Symphony.

Symphony allows to set the file write mode during installation or in the config file. I am not sure about which files are influenced by this setting. Does it only apply to config and .htaccess files? Or does this setting affect any file (even uploaded files)?

I know there have already been some discussions about security implementations of even the default "775" setting. But: In standard webhosting environments often the PHP user and the FTP user will not even belong to the same group. This means changing for example the config file via FTP will require "777" rights for this file.

(Another, rather impractical way is to use a browser-based PHP file viewer/editor - but having something like this on your webspace does definitely weaken security.)

As far as I remember, the installer in Symphony 1.7 had a "777" default setting for files. So maybe someone can help me: Is it really such a big security problem to set the file write mode to "777"? At least for the config file this seems to be the standard solution in PHP systems. So which files are affected by Symphony's setting?

I still have an old 1.7 running where I lowered the permissions (by looong trial and error) after being hacked once, and now I still curse everytime I need to enable and use the php filemanager (or use hosting control panel) to edit pages... I think a 'definite comprehensive guide for permission setting' (for the wiki/documentation) would help a lot of security concerned symphonians easy there mind once and for all.

Does it only apply to config and .htaccess files? Or does this setting affect any file (even uploaded files)?

The latter - the file/directory permissions set in the installer will be applied to anything that Symphony writes:

• .htaccess
• manifest and contents
• page XSL files, utilities, data sources and events (workspace/pages, etc.)
• files uploaded via the admin interface (e.g. with file upload fields)
• anything which extensions may write (Well, that's really up to the extension, but most should abide by this guideline.)

I don't think it's possible for PHP to write/modify a file that it doesn't have write permission for, so any browser-based file viewer would be limited by the same constraints.

Is it really such a big security problem to set the file write mode to "777"?

I can't speak with any level of authority whatsoever, so please regard the following as my (quite possibly mistaken) opinion!

Here are some ways that various user groups can be compromised:

• FTP: An attacker obtains FTP credentials.
• PHP: An attacker is able to upload a *.php file and execute it by pointing a browser at its URL.
• PHP: An attacker can exploit a vulnerable eval() call.
• PHP: An attacker is able to execute javascript on a page that an authorised user visits, and obtain their Symphony admin login, which effectively is a PHP compromise.
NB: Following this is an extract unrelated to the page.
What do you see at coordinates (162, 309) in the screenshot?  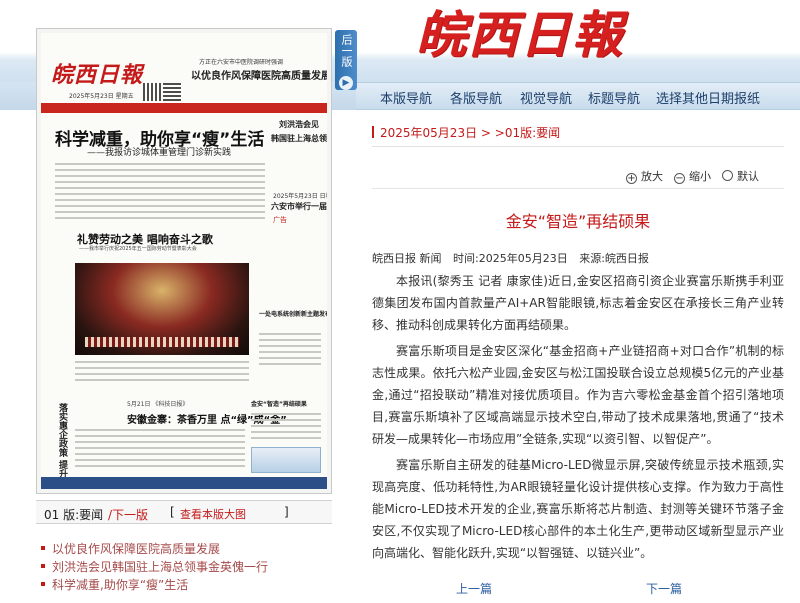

So long as you're using FTP securely, or better yet SFTP instead, and you know how to choose a strong password, update it occasionally, and never store it on a computer that untrusted users can access (and you also trust your hosting provider not to expose you to attacks), an attacker would probably have a hard time compromising the FTP user group.

It's not so inconceivable that an attacker could compromise the PHP user group, especially since security integrity is in the hands of the developers of Symphony, extensions, and whatever other software operates on your site.

So I think making a file writable to the FTP user group is nowhere near as risky as making it writable to the PHP user group. It's inevitable that for Symphony to work properly, some files need to be PHP-writable, but these should be kept to a minimum. Broadening permissions for other user groups is more-or-less fine, but you definitely should not broaden PHP's permissions unnecessarily.

Thank you very much, Scott. You really helped me a lot to understand these things better.